By Bonnie Dwyer
(May 17, 2004)
Once it was the preachers kid who was pitied and notorious because of his fathers attention to the church flock rather than his own child. Within the Adventist world, the preachers kid is no longer alone as entire congregations abandon their own children in order to pursue other ministries, to enable evangelism in the local church.
At the recent Northern California Conference constituency meeting this attitude was crisply articulated by the finance committee chairperson from one of the largest churches in the conference. He stood at the microphone and lamented that one-third of the church budget went to the local K-12 school, thus rendering his congregation unable to pursue ministry.
No one pointed out that sixty-three young people from his church attend the school, or that education is a ministry. If he was looking for sympathy from the other delegates and hoped to encourage them to vote in support of the motion that required churches to join school constituencies, he did not succeed. The motion failed.

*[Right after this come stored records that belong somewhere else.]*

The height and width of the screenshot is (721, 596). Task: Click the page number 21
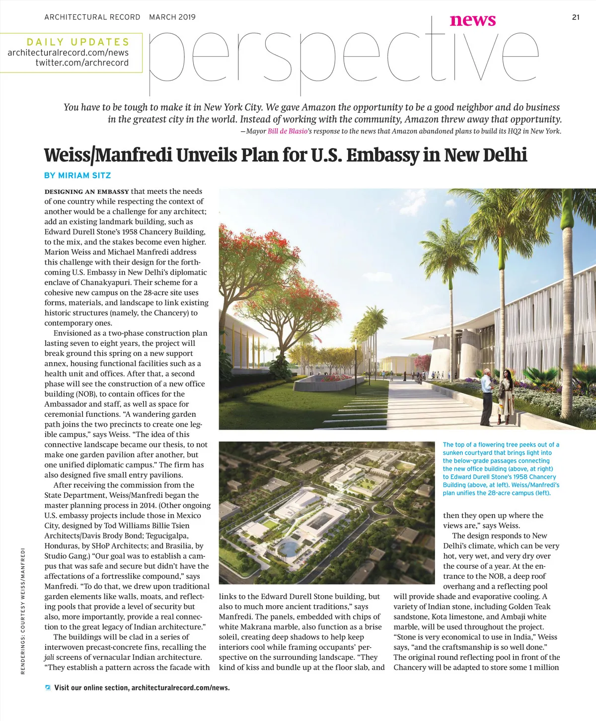click(576, 17)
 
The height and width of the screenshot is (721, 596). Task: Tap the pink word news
click(472, 20)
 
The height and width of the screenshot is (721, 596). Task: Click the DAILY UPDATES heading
click(78, 42)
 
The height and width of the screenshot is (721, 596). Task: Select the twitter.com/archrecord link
click(82, 63)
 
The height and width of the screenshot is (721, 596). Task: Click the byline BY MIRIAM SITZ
click(77, 176)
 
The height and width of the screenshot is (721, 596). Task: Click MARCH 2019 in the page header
click(172, 17)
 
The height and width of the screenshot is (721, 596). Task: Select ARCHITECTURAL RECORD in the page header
click(92, 17)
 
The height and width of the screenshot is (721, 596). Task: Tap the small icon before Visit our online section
click(48, 688)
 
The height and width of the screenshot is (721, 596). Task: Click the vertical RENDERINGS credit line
click(23, 611)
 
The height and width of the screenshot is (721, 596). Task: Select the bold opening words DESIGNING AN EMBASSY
click(87, 191)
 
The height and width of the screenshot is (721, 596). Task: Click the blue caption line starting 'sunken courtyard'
click(497, 452)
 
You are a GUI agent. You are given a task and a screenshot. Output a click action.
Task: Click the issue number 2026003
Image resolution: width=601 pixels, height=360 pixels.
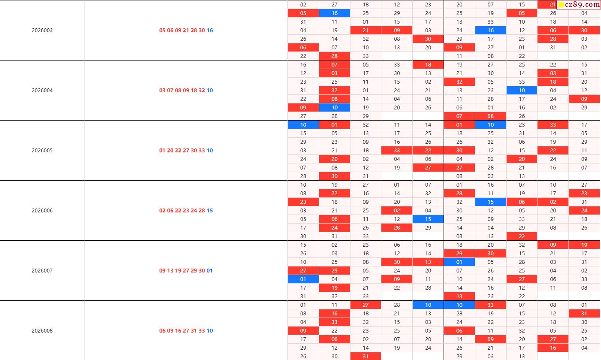pyautogui.click(x=42, y=30)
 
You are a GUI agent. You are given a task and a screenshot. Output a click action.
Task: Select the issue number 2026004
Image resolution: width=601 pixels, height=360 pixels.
pyautogui.click(x=42, y=91)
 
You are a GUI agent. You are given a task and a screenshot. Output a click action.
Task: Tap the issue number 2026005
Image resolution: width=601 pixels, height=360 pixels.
pyautogui.click(x=42, y=151)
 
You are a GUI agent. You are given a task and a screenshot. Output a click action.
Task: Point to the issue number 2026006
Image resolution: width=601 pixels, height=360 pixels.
pyautogui.click(x=42, y=211)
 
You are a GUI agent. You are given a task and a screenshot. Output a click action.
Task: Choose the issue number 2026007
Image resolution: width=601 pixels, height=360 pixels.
pyautogui.click(x=42, y=271)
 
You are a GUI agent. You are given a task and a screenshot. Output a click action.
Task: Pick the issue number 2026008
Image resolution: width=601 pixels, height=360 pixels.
pyautogui.click(x=42, y=331)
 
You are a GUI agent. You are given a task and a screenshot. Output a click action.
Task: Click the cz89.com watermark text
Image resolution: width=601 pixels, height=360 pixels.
pyautogui.click(x=583, y=5)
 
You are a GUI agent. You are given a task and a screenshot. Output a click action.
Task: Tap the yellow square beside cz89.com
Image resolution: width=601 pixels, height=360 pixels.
pyautogui.click(x=561, y=5)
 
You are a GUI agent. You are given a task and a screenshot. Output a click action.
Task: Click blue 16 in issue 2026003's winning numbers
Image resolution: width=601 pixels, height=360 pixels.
pyautogui.click(x=210, y=30)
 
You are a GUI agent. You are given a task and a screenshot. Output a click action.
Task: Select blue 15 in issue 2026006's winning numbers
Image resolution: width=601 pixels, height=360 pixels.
pyautogui.click(x=210, y=211)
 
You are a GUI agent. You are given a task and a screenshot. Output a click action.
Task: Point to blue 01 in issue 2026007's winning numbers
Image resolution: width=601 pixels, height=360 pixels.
pyautogui.click(x=210, y=271)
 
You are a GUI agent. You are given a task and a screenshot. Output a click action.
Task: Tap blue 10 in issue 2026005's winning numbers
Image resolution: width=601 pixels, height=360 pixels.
pyautogui.click(x=210, y=151)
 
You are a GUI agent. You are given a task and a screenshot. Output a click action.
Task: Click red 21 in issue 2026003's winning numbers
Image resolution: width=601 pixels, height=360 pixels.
pyautogui.click(x=186, y=30)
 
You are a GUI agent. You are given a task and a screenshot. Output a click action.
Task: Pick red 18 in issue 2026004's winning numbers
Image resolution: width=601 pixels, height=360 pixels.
pyautogui.click(x=194, y=91)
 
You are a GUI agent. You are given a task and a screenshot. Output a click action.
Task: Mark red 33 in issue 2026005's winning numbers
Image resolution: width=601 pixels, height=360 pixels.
pyautogui.click(x=202, y=151)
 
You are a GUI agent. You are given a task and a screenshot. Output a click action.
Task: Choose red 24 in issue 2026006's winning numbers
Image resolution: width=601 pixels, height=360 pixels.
pyautogui.click(x=194, y=211)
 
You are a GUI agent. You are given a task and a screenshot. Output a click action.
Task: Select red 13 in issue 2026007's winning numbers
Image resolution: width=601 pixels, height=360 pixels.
pyautogui.click(x=170, y=271)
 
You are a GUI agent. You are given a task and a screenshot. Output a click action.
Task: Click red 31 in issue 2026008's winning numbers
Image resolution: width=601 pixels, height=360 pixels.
pyautogui.click(x=194, y=331)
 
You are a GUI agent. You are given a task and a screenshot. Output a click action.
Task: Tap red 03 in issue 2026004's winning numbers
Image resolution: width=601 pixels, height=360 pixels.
pyautogui.click(x=162, y=91)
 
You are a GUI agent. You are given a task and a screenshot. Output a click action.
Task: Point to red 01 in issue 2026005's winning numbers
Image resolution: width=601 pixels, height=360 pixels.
pyautogui.click(x=162, y=151)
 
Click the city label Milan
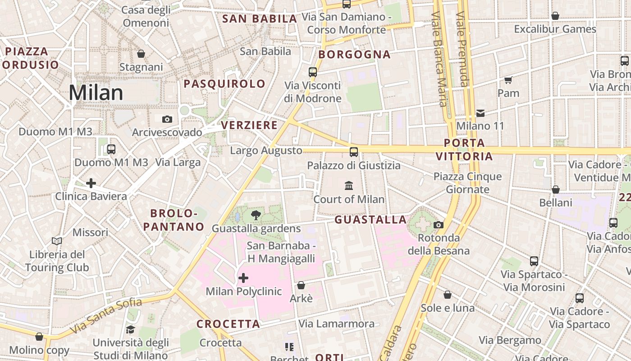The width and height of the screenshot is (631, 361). pos(96,93)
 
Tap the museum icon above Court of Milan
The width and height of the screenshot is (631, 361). pos(349,185)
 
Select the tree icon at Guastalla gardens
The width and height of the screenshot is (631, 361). pos(256,215)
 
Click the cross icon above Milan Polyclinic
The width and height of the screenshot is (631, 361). pos(243,278)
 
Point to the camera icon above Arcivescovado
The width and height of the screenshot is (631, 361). pos(167,119)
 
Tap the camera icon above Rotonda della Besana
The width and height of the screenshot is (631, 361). pos(438,225)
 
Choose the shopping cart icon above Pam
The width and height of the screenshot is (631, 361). pos(508,80)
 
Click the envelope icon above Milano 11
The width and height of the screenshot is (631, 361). pos(480,113)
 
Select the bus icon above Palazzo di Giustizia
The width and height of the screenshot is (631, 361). pos(354,152)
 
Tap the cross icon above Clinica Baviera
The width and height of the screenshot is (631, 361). pos(91,183)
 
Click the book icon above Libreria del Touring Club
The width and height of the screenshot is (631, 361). pos(57,241)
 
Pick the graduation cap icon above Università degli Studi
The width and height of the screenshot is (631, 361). pos(130,329)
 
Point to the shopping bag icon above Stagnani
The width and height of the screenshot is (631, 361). pos(141,54)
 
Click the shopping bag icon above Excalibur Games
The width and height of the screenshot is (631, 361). pos(555,16)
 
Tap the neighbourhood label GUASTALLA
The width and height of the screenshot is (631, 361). pos(370,220)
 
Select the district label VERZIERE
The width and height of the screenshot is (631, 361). pos(249,125)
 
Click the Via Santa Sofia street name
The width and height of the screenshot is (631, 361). pos(106,316)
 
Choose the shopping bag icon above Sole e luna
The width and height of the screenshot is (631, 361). pos(448,295)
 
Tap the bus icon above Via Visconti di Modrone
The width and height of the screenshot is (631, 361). pos(313,72)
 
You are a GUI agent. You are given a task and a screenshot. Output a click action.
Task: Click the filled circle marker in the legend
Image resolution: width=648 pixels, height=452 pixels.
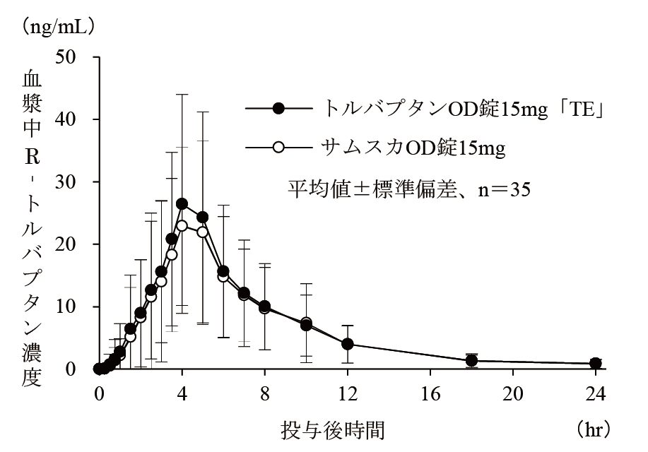[x=278, y=109]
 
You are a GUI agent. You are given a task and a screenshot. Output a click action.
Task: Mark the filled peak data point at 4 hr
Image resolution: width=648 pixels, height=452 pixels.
[x=182, y=203]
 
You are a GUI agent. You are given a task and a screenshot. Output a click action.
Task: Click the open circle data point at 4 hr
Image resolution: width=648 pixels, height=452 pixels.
[x=182, y=225]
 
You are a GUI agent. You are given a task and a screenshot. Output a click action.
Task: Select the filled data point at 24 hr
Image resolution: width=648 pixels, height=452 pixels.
[x=596, y=363]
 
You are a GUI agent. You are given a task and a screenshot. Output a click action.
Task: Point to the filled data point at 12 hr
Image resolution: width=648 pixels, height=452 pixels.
[x=348, y=344]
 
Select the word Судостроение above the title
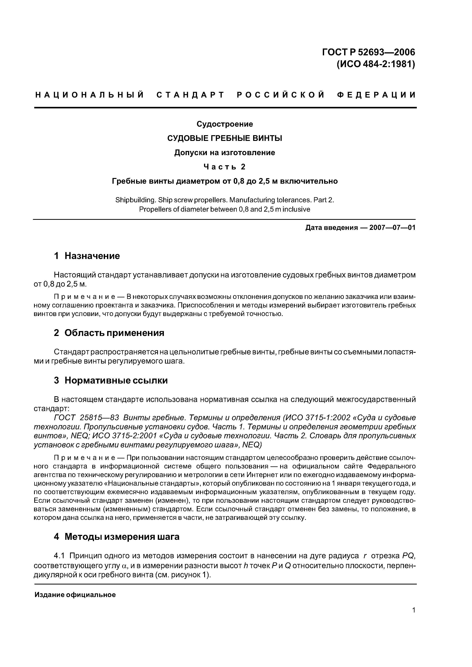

Education once was considered one of the most important ministries within Adventism, as is evident in the following description of the philosophy of SDA education in the SDA Encyclopedia:
SDAs hold that it is a right of all children of SDA parents to receive a Christian education, and that, although a major share of the responsibility for providing it rests upon the parents, the local church too bears a responsibility to see that all children of the church are provided as much education in SDA schools as the young person desires or as can benefit him. (417)
Written in the 1960s, the SDA Encyclopedia described an SDA culture much different from today. It was during the 1950s and early 1960s that the church developed landmark programs for children. The first Pathfinder Club was created in 1950. By 1957, Pathfinder Sabbath was placed on the North American church calendar as the fourth Sabbath in September, and every church had a club. The last volume of Arthur Maxwells The Bible Story was published in 1958.
Pathfinders and Adventist books for children are alive today. But are they given the same priority that they were in the past? Year after year, we celebrate evangelism, have a year of evangelism, and sponsor programs galore to inspire and promote evangelism. When will our children get the same kind of attention as nonbelievers do? Are the souls of our children any less worthy of being saved?
Maria Shriver, the first lady of California, was recently asked about her accomplishments during the first 100 days as the governors wife. "I kept my kids sane and normal," was her reply. "No matter what I did, whether I stayed working or was a full-time first lady, that had to be my priority," she explained. "It is one of her beliefs that if you dont get the mom thing right, not much else matters," Sacramento magazine reported.
One of the things that Shriver and her famous husband Arnold Schwarzenegger did for their children was to install a hotline into the governors office just for their kids. "A lot of government leaders have a hotline to the National Guard; Arnold has a hotline just for the kids. Our 10-year-old son uses it numerous times," Shriver told Sacramento. "Arnold said, Shouldnt there be some limits on the hotline? I said, No. There cant be any limits on the hotline. You want your kids to feel that even though Dad has changed jobs, theyre still the focus of your world."
Would that Adventist congregations had that attitude about their children.